§ **ASSIGNED TASK**
The answer must consist of every line below that contains the word "Image".

· · ·

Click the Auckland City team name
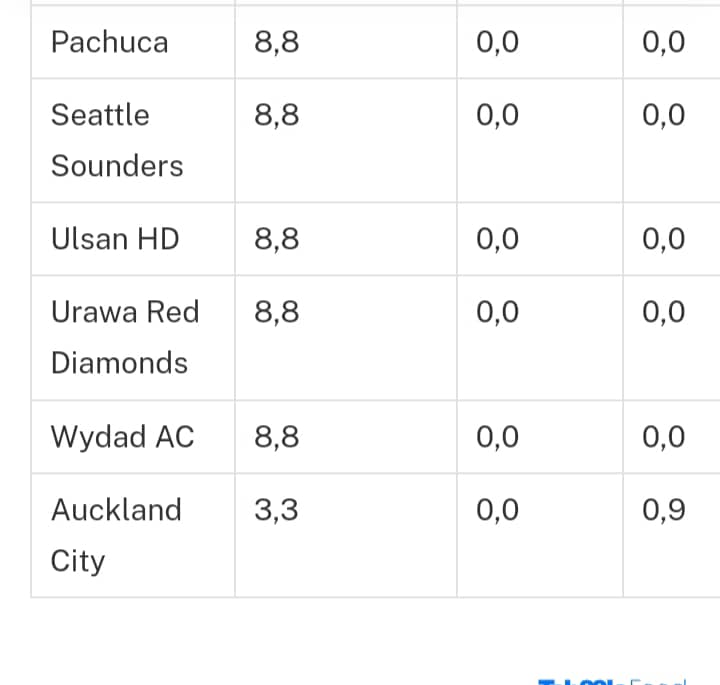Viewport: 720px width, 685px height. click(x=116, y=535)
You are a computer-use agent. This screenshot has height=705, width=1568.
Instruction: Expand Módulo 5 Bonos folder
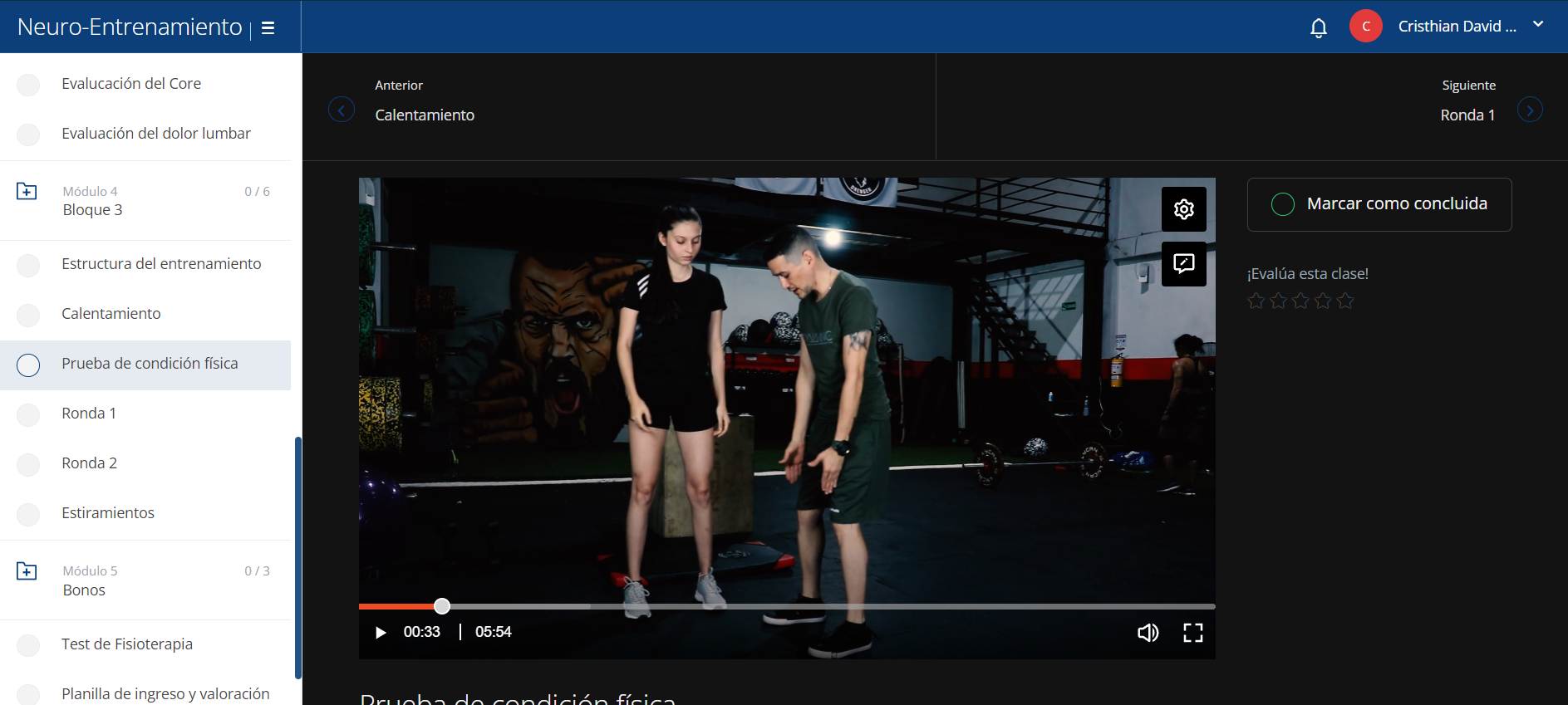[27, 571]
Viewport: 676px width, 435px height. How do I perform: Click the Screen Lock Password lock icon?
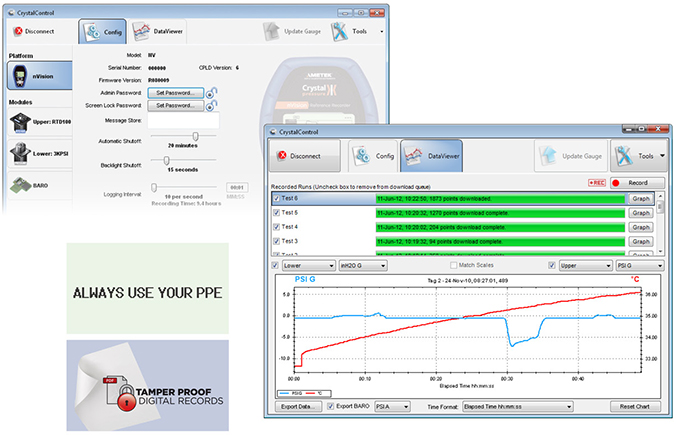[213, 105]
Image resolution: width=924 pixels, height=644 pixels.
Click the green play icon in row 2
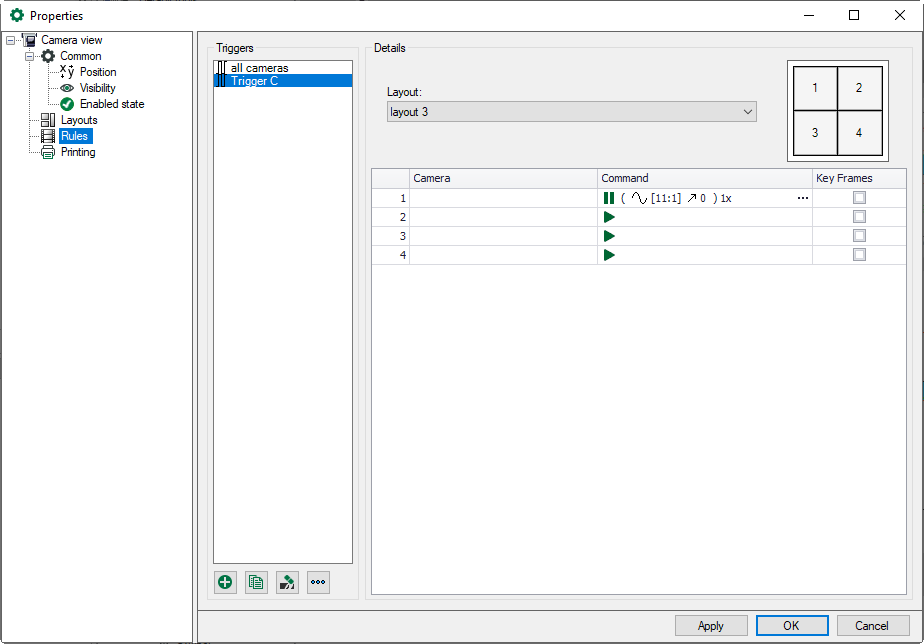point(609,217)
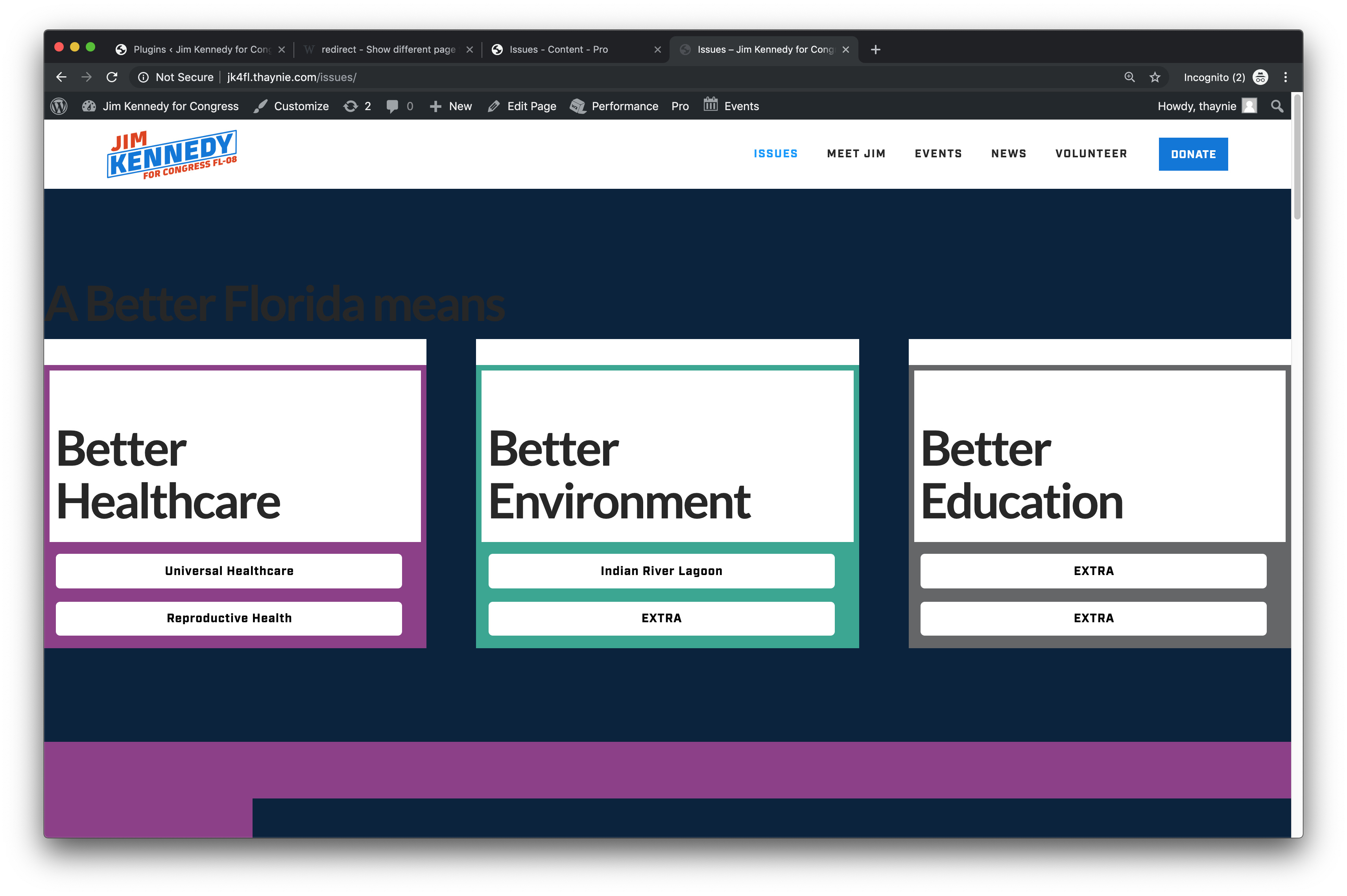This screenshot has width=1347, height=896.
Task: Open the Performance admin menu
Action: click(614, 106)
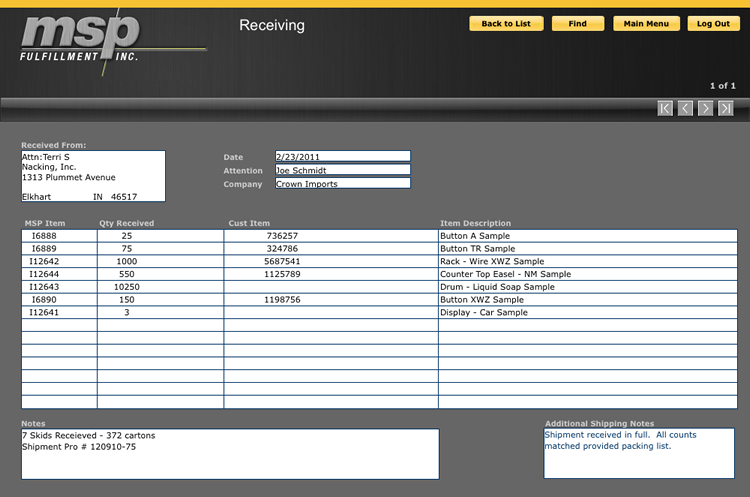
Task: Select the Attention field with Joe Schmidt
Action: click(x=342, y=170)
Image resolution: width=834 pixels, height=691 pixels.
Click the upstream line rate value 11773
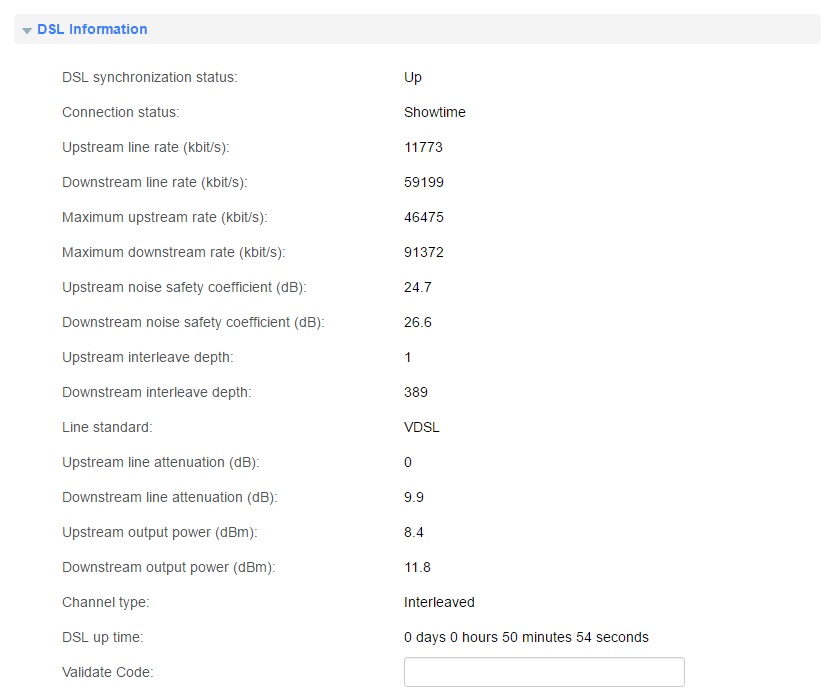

· · ·

§ **WORKED SOLUTION**
Image resolution: width=924 pixels, height=644 pixels.
Image resolution: width=834 pixels, height=691 pixels.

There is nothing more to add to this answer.